**提供テキスト:**
□ □ □ □ □

8割解けるCTF「WEST-SEC」

セキュリティ初心者の方でも楽しめるゲーム形式のセキュリティイベント。CTFや勉強会の依頼があればご相談ください。

WEST-SEC CTFの作り方

みなさんの会社やコミュニティでもWEST-SEC CTFを作ってみませんか?
作り方は、少しのITスキルが必要ですが、それほど難しくはありません。
私でよろしければ相談に乗りますので、WEST-SECにご参加いただき、ブレイクアウトセッション等でお話しましょう。

1.完璧なものを作ろうとしない

(1)CTFをやるだけで参加者は楽しい

CTFの魅力は、単に聞くだけではなく、問題(クイズ)に答えるという双方向性にあります。
これは、WEST-SECでCTFを活用している最大の理由でもあります。一方的にセキュリティの講義を聞くだけでは得られない満足感があるのです。
なので、今まで、一方的なセキュリティ勉強会や、セキュリティ啓発をされていて、マンネリ化を感じたときは、CTFを導入してみてください。
50分のセミナーの、最後の10分に、3問だけでもいいと思います。

(2)CTFdというツールにこだわる必要もない

我々はCTFdという非常に便利なツールを使っていますが、このツールにこだわる必要はありません。

□ □ □ □ □

**提供資料:**

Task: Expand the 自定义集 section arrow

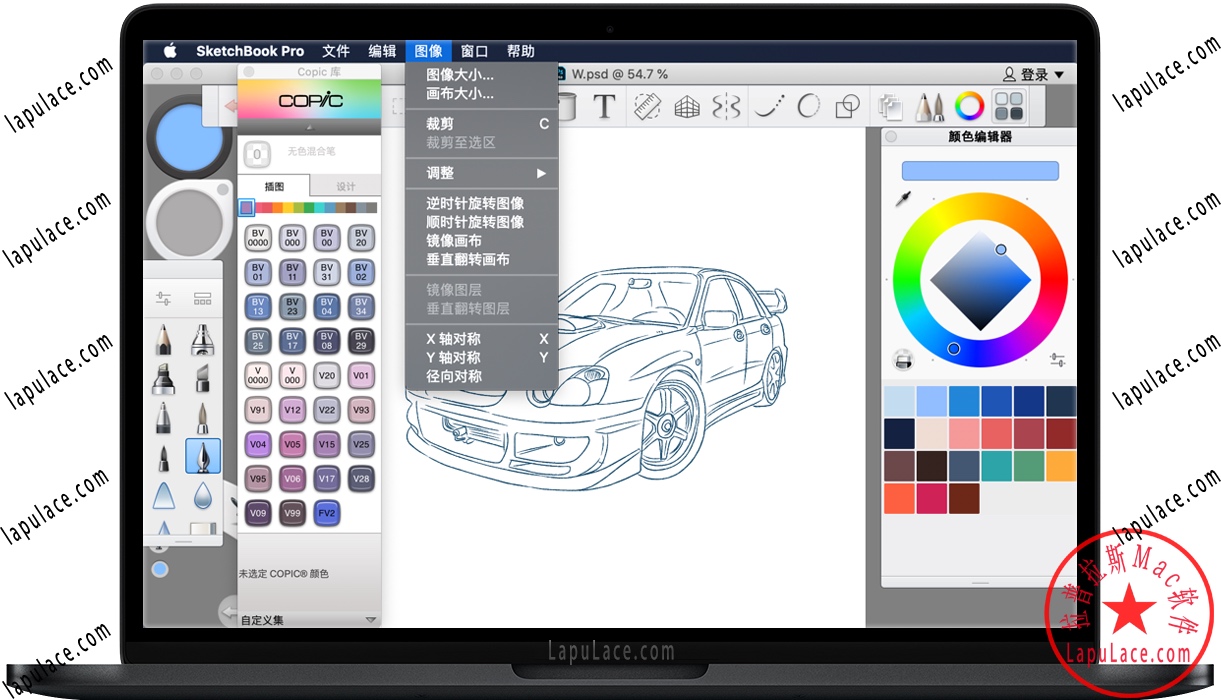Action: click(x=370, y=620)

□ □ □ □ □

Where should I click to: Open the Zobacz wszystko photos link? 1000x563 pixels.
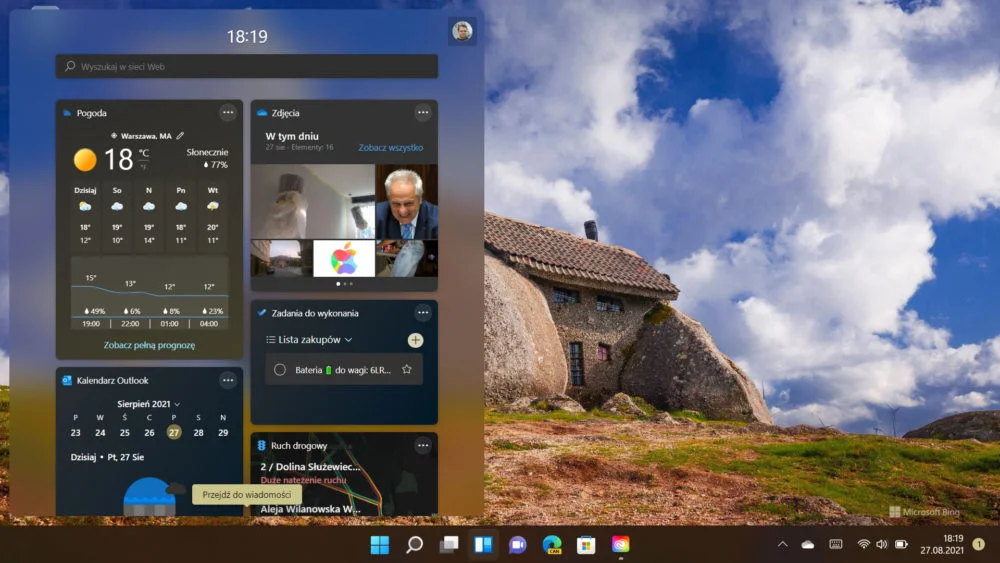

□ □ □ □ □

**問題:** WEST-SEC CTFの作り方についての文章では、50分のセミナーでCTFを取り入れる場合、どの時間に何問出せばよいとしているか。

**記述回答:** 最後の10分に、3問だけでもよいとしている。